Pew poll asks about citizen assemblies, finds widespread support

A Pew Research poll conducted in November and December 2020 asked people in France, the U.S., the U.K. and Germany about their attitudes toward the political systems in their countries. As usual, there was a lot of dissatisfaction. It turns out for example that in France and the U.S. about 20% of those polled think that the political system in their country “needs to be completely reformed”.

Interestingly, the poll had a question about “citizen assemblies”.

In all four countries, there is considerable interest in political reforms that would potentially allow ordinary citizens to have more power over policymaking. Citizen assemblies, or forums where citizens chosen at random debate issues of national importance and make recommendations about what should be done, are overwhelmingly popular. Around three-quarters or more in each country say it is very or somewhat important for the national government to create citizen assemblies. About four-in-ten say it’s very important.

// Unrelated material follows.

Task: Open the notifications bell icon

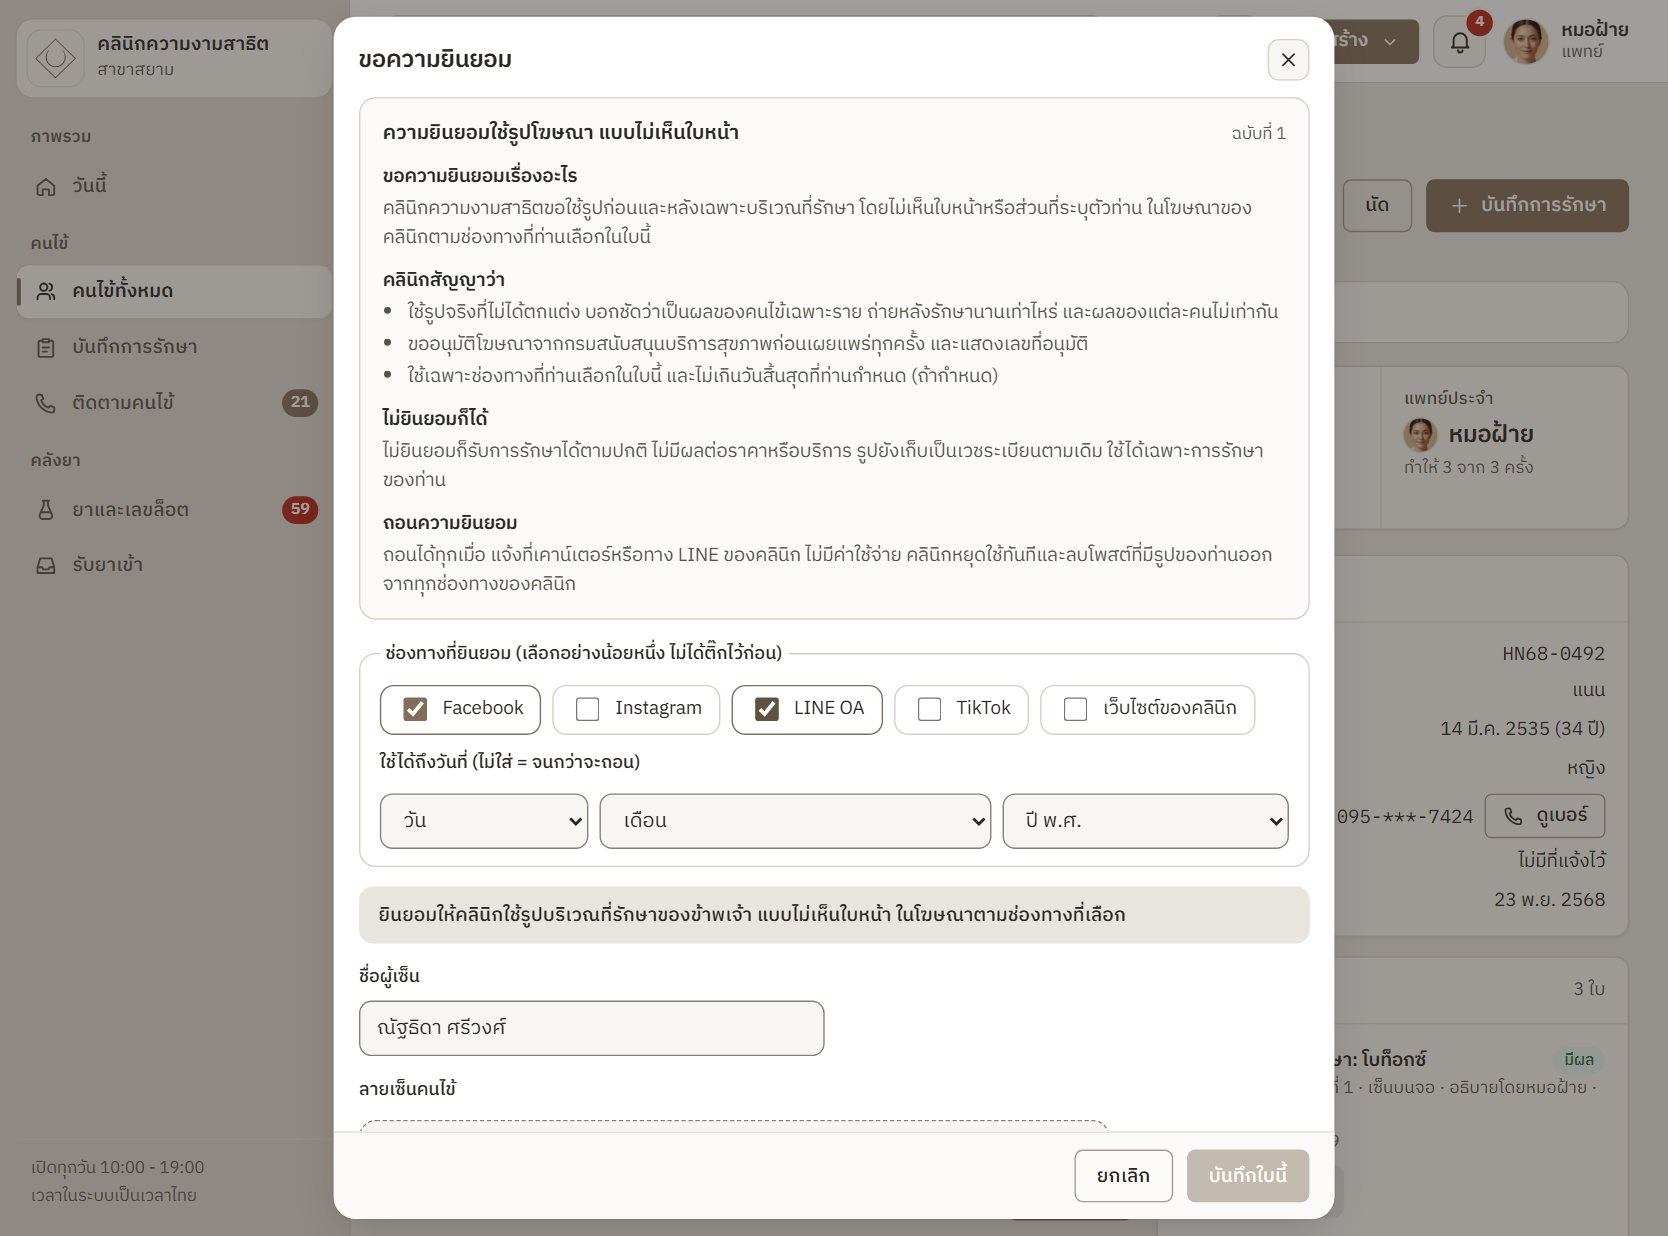Action: click(1459, 43)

Surprisingly, in my opinion, support for such advisory bodies is somewhat higher in all countries than support for binding referenda.

(Thanks Paul Gölz.)

2 Responses

  1. In my opinion, the most sobering conclusion is to be found in the following table:

    https://www.pewresearch.org/global/2021/03/31/many-in-us-western-europe-say-their-political-system-needs-major-reform/pg_2021-03-31_political-grievances_0-22/

    Less than half of those who want major changes or a completely reformed political system consider citizen assemblies “very important”. What this is telling us en creux (I don’t know how to translate that in English) is that more than half of them see purely consultative assemblies for what they are: little more than window dressing for The Powers That Be.

    Liked by 2 people

  2. It would certainly be interesting to ask those who wish to see the system “completely reformed” what it is that they are thinking about. A citizen assembly should be set up for coming up with proposals. Even an advisory assembly could play a useful role on this matter.